Luke slung his bag over his shoulder. “Oh, come on. They’re not five. They’re older than you give them credit for.”

I gave Luke a look that was a million times nicer than the look Mr. Williams gave him.

“I told Hope’s parents I would watch out for them,” Mr. Williams said, “and I don’t think they’d be too happy if I let them go off on their own in a place like this.”

Luke raised an eyebrow. “They went off on their own and saved your town, right?” We did! I kind of loved Luke a little for mentioning it. “And they won’t have fun in the feed store. I’ll look after them.”
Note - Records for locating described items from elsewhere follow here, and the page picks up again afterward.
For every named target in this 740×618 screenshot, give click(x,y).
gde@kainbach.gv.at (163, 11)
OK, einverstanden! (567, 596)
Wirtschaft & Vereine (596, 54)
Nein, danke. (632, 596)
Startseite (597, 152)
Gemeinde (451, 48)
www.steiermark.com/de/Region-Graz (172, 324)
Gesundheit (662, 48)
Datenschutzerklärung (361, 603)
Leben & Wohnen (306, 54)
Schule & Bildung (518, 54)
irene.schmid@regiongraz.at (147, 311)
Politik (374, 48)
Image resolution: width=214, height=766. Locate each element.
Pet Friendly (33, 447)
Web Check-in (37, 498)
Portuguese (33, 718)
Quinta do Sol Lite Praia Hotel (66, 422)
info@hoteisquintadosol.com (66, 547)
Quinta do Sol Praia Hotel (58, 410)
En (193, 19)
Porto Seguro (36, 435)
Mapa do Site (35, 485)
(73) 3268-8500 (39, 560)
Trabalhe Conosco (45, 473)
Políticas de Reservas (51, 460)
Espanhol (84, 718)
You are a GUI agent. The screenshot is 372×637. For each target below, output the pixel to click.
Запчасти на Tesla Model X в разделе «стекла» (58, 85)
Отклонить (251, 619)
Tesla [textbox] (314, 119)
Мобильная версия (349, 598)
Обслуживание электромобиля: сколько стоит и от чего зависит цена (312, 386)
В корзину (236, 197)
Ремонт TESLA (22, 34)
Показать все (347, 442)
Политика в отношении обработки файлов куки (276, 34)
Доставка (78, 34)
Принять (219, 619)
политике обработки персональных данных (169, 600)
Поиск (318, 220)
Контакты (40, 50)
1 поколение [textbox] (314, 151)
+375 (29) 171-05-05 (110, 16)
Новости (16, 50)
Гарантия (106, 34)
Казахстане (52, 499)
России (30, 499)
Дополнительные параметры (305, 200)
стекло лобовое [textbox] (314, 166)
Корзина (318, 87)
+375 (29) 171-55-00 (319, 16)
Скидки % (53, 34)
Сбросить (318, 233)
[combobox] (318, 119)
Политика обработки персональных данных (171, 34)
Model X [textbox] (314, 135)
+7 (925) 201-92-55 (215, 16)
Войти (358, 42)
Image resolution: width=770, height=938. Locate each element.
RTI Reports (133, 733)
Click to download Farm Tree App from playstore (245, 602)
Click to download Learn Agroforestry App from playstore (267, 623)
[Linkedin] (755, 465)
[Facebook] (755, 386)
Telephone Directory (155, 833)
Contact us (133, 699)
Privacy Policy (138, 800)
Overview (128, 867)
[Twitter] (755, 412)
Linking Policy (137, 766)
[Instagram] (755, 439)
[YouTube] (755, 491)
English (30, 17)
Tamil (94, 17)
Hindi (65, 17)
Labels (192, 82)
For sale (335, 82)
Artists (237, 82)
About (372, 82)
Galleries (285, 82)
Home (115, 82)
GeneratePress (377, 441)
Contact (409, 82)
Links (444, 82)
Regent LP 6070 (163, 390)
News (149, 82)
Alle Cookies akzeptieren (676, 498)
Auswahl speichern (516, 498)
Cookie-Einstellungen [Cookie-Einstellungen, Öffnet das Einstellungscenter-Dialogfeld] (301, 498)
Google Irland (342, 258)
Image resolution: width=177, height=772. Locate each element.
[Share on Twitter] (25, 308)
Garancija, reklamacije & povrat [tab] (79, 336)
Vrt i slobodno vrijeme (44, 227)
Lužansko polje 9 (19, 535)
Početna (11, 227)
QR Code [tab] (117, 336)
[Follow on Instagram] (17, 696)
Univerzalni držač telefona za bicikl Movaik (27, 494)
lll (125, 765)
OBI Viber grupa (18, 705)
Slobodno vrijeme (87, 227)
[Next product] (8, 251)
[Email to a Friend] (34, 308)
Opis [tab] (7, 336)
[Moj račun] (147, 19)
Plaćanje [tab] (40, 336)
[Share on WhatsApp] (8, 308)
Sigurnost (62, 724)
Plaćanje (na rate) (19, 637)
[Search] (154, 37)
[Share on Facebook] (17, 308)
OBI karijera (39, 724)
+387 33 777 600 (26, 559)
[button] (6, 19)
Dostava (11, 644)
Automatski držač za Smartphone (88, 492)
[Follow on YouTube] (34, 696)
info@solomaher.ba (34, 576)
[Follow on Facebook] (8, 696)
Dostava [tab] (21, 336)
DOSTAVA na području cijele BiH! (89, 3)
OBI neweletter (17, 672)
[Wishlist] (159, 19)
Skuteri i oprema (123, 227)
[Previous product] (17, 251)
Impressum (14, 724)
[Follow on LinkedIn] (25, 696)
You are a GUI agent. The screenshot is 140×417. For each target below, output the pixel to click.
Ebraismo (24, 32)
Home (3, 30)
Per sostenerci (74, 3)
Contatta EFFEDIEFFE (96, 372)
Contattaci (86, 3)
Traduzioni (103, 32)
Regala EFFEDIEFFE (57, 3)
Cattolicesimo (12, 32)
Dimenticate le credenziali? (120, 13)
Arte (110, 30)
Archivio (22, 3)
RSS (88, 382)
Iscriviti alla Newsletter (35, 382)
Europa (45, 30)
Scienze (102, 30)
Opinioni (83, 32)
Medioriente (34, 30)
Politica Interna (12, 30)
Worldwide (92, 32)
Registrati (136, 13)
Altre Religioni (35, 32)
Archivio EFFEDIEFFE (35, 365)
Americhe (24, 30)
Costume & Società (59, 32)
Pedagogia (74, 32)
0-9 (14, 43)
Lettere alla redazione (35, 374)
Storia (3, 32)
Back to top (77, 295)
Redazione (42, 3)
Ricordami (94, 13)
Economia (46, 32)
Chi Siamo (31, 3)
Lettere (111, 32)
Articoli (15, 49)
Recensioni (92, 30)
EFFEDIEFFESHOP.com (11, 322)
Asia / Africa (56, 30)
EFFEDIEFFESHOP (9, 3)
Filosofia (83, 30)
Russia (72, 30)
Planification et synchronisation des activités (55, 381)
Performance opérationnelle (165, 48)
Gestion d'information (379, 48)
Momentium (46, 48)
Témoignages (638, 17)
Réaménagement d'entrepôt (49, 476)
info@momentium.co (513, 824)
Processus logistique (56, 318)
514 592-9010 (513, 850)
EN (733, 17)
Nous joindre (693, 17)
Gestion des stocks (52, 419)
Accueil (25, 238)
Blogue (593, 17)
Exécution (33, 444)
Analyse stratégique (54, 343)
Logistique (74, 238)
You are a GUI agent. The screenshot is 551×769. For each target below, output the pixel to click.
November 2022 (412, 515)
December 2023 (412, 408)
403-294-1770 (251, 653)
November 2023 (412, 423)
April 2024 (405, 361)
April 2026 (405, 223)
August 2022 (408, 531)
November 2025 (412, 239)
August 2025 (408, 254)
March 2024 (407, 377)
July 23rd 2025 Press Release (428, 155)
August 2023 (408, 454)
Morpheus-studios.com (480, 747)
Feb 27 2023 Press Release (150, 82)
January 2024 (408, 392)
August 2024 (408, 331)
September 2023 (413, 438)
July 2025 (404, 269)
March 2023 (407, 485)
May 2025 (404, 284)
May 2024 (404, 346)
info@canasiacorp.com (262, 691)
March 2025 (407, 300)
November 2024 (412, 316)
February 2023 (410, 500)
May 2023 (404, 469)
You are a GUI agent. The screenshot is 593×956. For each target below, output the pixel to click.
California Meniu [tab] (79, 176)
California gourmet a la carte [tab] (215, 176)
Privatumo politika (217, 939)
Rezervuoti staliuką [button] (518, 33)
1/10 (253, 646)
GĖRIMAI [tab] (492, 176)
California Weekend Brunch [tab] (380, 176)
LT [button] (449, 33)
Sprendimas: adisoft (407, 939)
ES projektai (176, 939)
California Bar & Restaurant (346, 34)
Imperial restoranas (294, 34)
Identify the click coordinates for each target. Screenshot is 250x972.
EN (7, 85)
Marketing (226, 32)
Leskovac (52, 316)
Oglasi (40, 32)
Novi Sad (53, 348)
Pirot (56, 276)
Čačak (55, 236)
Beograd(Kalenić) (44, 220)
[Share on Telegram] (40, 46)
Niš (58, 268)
Mr. Williams ground his teeth, and Aaren’s dad squinted down the road, then gave a single nod.

“We’ll stay safe,” I promised. “You can trust us.”

Mr. Williams looked at Aaren’s dad, then said, “Okay.” We took off into the town with Luke before they could change their minds.

We walked with Luke down the road and went inside a building with a sign that read
EVERYTHING
.

“This is one of my favorites,” Luke said. “I think you’ll enjoy it.”

I didn’t know where to look first. Shelves lined the walls, and tables filled almost the entire floor, leaving only small aisles to walk through. Some tables held inventions, some games, some wooden boxes of different sizes. Furniture pieces sat in a row against one of the walls. I walked over to the shelves and touched some folded squares of the softest fabric I had ever felt. I didn’t know what it was made of, but it definitely wasn’t the wool or cotton we had in White Rock.

Luke chatted with the person manning the shop, while Aaren, Brock, and I went to the table holding games. I felt the smooth wood of a thick, flat circle, with a ring of dips carved around the edge. Each dip held three shiny rocks. Aaren and Brock both played with a shallow wooden box that had a maze made of thin wood pieces inside it and a glass cover. They tipped the box to lead an almost perfectly round rock through the maze. I wasn’t paying attention to Luke until I heard his voice perk up.